* **THINGS TO DO**
1. In the account of home birth research, translate this sentence into French: "I couldn’t believe home birth was as dangerous as it was made out to be."
2. Write the next passage of the account of home birth and stress hormones, continuing after its final sentence.

* **EXTRACTED TEXT**
━━━━━━━━━━━━━━━━━━━━━━━━━━━━━━

I came to the birth world through psychology. After my third child was born happily at home, I decided to write a home birth book and also to do some research into mothers’ experience of birth at home and in hospital. I couldn’t believe home birth was as dangerous as it was made out to be. As it turned out the book, Childbirth Unmasked, was published in 1993, five years before being awarded my MPhil for the research – I wrote most of the book while waiting for ethical committee permission to go ahead with the field research.

If women could cope with birth so much better at home – and much the evidence seems to point this way – then I surmised it must be something to do with hormones. Studying psychology as an undergraduate hormones had meant ‘behaviour’ for me.  In fact my first brush with anything medical had been a course I’d taken in my second year entitled the Physiological Basis of Behaviour. I’d also come across mothering hormones in another module on child development.

It seemed to me that the biggest difference between the way womens’ bodies worked in labour at home or in hospital could be owed to differences in stress hormone secretion. I’d had my first baby in the 1980s and had gone to NHS midwife led antenatal classes and learnt to relax and breathe through contractions. Relaxation for labour worked, despite a very fierce induced labour.

━━━━━━━━━━━━━━━━━━━━━━━━━━━━━━

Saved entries
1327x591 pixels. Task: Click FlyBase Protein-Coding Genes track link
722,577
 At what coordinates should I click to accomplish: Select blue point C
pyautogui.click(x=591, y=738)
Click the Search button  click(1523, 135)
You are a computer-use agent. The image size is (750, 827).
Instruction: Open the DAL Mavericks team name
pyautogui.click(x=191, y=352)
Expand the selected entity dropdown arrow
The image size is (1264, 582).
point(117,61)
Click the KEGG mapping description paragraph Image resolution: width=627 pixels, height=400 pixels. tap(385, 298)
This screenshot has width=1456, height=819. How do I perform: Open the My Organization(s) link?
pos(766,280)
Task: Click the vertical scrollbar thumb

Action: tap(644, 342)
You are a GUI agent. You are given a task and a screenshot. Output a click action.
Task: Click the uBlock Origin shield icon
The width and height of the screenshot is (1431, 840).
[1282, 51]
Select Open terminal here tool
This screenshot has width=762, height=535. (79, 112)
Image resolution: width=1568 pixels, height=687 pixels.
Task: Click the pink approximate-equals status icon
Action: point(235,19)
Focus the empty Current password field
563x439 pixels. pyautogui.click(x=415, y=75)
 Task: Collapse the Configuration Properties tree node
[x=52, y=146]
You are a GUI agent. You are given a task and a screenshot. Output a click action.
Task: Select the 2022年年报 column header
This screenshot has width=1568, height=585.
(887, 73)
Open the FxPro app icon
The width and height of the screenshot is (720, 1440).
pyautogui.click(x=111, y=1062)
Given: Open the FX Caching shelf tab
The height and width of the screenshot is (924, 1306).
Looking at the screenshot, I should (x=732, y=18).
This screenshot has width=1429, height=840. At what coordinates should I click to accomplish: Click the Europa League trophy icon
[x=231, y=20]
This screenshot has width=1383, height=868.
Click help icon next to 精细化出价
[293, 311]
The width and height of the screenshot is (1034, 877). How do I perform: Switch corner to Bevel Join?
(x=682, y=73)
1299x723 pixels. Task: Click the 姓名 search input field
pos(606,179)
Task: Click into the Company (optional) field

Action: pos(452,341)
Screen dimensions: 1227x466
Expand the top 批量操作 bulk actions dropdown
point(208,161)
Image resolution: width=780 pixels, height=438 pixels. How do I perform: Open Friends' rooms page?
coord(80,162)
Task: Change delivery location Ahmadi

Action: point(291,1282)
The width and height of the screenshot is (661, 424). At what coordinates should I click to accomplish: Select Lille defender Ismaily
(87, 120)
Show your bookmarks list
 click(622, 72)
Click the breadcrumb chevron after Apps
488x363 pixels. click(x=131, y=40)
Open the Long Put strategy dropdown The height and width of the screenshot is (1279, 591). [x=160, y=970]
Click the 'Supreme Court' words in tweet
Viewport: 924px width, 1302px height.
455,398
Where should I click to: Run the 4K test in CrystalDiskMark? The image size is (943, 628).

━━━━━━━━━━━━━━━━━━━━━━━━━━━━━━

* **TASK RESPONSES**
1. Je n’arrivais pas à croire que l’accouchement à domicile soit aussi dangereux qu’on le prétendait.

2.
I homed in on hormones for my reading and angled the questions in the structured interview for mothers around stress and perception of control – because stress hormones are secreted in circumstances of helplessness, hopelessness and loss of control. I also did a lot of reading trying to find out how birth worked, I thought I ought to know before writing a book on the subject. But, much to my surprise, there was practically nothing in the textbooks on how womens’ bodies work in birth, just descriptions of what happened and when.

So began my long journey into a better understanding of the physiology of labour. On the way I encountered midwifery and birth politics. I edited Midwifery Matters, the magazine of the Association of Radical Midwives, for nearly 20 years, leaving to devote my time to researching more about positions for labour and birth.  Dynamic Positions in Birth was published by Pinter and Martin in 2014. And this journey eventually turned me into a furniture designer and, hopefully, a businesswoman! Time will tell.